The Hausa lands occupied the northern plains beyond the Jos plateau. They were a crossroad open to the states of Mali, Songhai and Bornu; and were the Trans-Saharan routes to Northern Africa and the South. Because of this strategic location, the Hausa lands experienced an influx of foreigners, mostly traders and clerics. This significantly shaped the polities of the different states as we will discuss.
It is not readily perfectly clear as to how exactly the polity of each of these Hausa states operated up to until the jihad, but studies have shown that the early Hausa society was made up of kindreds living in villages which were largely agricultural and held non-Abrahamic beliefs.
These little villages metamorphosed over the course of time into larger towns called “Gari”. Each Gari was governed by a council of lineage heads. Some of these towns even grew further into larger walled cities or “Birane” with a diverse economy. The influx of immigrants, clerics and traders influenced largely the adoption of a monarchical-like style of leadership across these Hausa states. They all had very similar polities even though they were all independent and led by systems comprising mostly of a king or Sarki and a hierarchy of office holders.
Before venturing further into the type of polity these old states adopted, it is pertinent to explain an adopted and widespread leadership style that was popular in the Sahel western African region of those times and similar to what was practiced in the Hausa states. Drawing knowledge from what is known about two peripheral regions of Hausa land: Adarawa and Arewa.
The Adarawa people are known as Adar, the Adar society is made up of communities. Each community functioned more or less like a confederacy of related kindred group. The community leaders are termed “Dean” or “ Earth-Priest” or “Priest-Chief”, these names are what literary works used to describe such institutions. The people considered the Priest-Chief to be the intermediary between the living on one hand, and the ancestors & local spirits on the other. They believed the priest-chiefs had been handed the responsibility of keeping and maintaining the sacred pact between the ancestors or first settlers and the local spirits. The pact, the people believed, granted them access to the natural resources of their habitat – lands, earth minerals, water etc. – as long as they offered the necessary rituals and sacrifices to the owners of the resources, whom they believe were the local spirits.

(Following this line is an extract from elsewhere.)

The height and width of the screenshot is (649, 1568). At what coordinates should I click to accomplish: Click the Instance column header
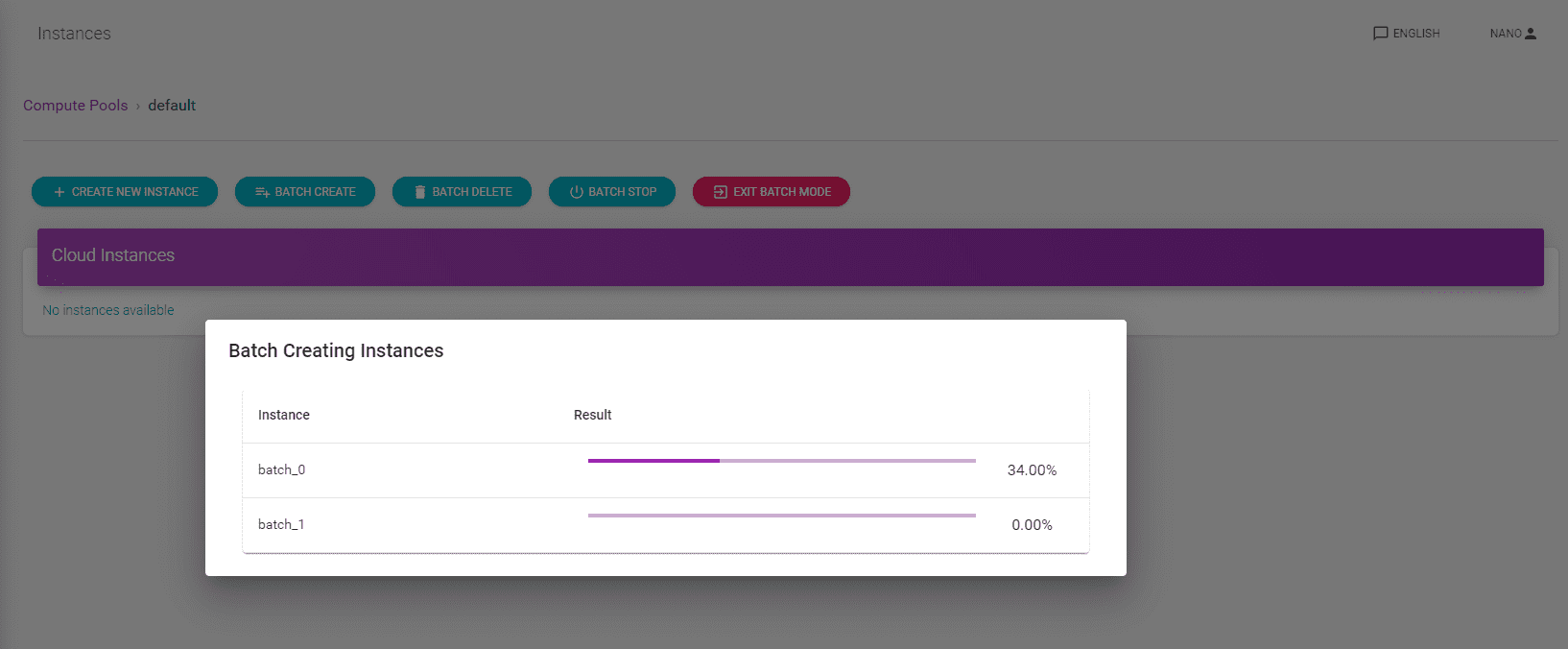click(284, 415)
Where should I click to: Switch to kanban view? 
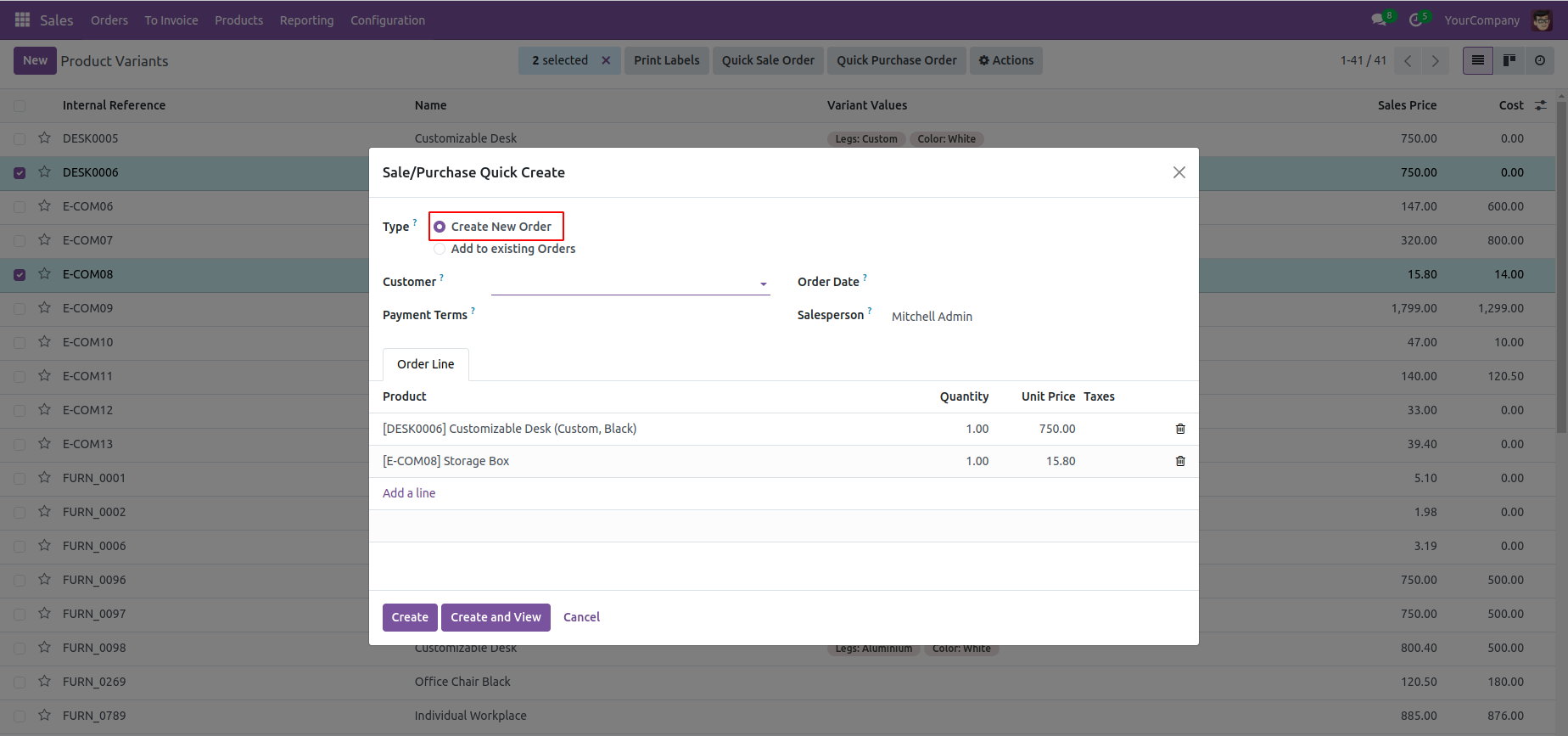tap(1509, 60)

Each community or kindred had different occupational crafts and the corresponding spirits who were the owners of the resources of those crafts, for instance, the blacksmith believed that the owners of the iron were a spirit and the fisherman believed the owners of the water were a spirit etc. so there was more than one priest-chief in a community depending on the number of occupational crafts practiced.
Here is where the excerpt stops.